I could use some advice from the Perl-savvy (which I ain't!) on this
list regarding the format of message bodies. Our page format includes a
"left margin" stripe of color down the side of the page, so we don't
have the usual screen width for text display. Thus the message text
bleeds over the right side of the page unless the lines happen to be
very short. I downloaded a program called txt2html to use as a filter.

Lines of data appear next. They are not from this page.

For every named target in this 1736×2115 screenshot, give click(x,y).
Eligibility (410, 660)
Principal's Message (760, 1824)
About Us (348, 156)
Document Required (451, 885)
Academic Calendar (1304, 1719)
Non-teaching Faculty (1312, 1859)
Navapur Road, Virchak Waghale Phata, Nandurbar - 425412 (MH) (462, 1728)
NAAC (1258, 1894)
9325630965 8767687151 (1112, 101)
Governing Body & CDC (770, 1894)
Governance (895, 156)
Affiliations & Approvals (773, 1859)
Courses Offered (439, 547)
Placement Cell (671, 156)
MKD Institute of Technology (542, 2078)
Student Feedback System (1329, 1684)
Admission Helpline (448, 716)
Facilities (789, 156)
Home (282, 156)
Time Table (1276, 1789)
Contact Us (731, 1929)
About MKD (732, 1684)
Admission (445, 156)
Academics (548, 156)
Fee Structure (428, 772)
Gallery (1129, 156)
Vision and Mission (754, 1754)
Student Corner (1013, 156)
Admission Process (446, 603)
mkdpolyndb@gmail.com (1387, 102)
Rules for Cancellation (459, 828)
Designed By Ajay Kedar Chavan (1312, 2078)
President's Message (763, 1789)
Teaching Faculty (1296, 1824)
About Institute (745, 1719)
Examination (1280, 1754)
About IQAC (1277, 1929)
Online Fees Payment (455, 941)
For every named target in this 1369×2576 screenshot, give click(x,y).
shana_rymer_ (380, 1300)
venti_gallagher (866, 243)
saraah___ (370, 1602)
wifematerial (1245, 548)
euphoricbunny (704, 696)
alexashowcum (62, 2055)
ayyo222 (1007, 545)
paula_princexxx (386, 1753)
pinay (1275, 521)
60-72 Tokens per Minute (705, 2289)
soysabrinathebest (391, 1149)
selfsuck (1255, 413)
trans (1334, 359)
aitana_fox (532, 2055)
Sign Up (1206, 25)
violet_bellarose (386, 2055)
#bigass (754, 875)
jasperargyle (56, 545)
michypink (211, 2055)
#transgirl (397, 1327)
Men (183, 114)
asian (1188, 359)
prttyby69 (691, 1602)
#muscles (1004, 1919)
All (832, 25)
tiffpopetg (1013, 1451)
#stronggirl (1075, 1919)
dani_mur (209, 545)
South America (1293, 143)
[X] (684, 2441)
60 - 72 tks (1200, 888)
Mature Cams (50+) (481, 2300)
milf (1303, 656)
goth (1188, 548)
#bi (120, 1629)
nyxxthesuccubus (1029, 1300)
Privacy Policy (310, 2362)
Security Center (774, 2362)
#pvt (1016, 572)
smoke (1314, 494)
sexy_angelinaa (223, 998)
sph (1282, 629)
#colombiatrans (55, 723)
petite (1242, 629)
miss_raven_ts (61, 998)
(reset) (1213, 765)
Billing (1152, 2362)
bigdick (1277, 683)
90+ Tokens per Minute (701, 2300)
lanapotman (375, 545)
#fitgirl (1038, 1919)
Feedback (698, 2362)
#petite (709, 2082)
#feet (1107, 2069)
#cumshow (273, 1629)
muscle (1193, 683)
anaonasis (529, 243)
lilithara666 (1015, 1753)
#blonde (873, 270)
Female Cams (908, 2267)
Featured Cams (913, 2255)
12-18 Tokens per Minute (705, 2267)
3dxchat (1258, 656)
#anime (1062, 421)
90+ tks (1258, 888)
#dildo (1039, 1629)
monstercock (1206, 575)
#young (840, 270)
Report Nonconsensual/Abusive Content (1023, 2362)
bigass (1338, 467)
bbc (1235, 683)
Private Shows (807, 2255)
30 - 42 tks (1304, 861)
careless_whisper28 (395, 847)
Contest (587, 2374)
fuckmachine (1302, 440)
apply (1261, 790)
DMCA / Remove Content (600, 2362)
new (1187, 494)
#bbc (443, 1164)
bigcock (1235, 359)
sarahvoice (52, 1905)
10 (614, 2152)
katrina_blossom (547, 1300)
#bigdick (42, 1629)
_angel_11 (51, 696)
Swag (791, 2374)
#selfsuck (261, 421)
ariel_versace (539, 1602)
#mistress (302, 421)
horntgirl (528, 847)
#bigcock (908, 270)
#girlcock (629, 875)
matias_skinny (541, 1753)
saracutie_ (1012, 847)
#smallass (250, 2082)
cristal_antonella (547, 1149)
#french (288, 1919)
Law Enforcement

I've done the following, hoping to force the message body to be
HTML-ized:
<MIMEFilters>
...
message/partial:m2h_text_plain'filter:txt2html.pl
text/*:m2h_text_plain'filter:txt2html.pl
...
text/plain:m2h_text_plain'filter:txt2html.pl
text/richtext:m2h_text_plain'filter:txt2html.pl
...
</MIMEFilters>
This will not work. MHonArc will look for a routine called
"m2h_text_plain'filter" in txt2html.pl, and there is none. In
order to use text2html.pl, you will ne to write a MHonArc filter
wrapper to interface with txt2html.pl. The information on how
to write MHonarc filters and how to hook them into the program
is described in the MIMEFILTERS resource page of the documentation.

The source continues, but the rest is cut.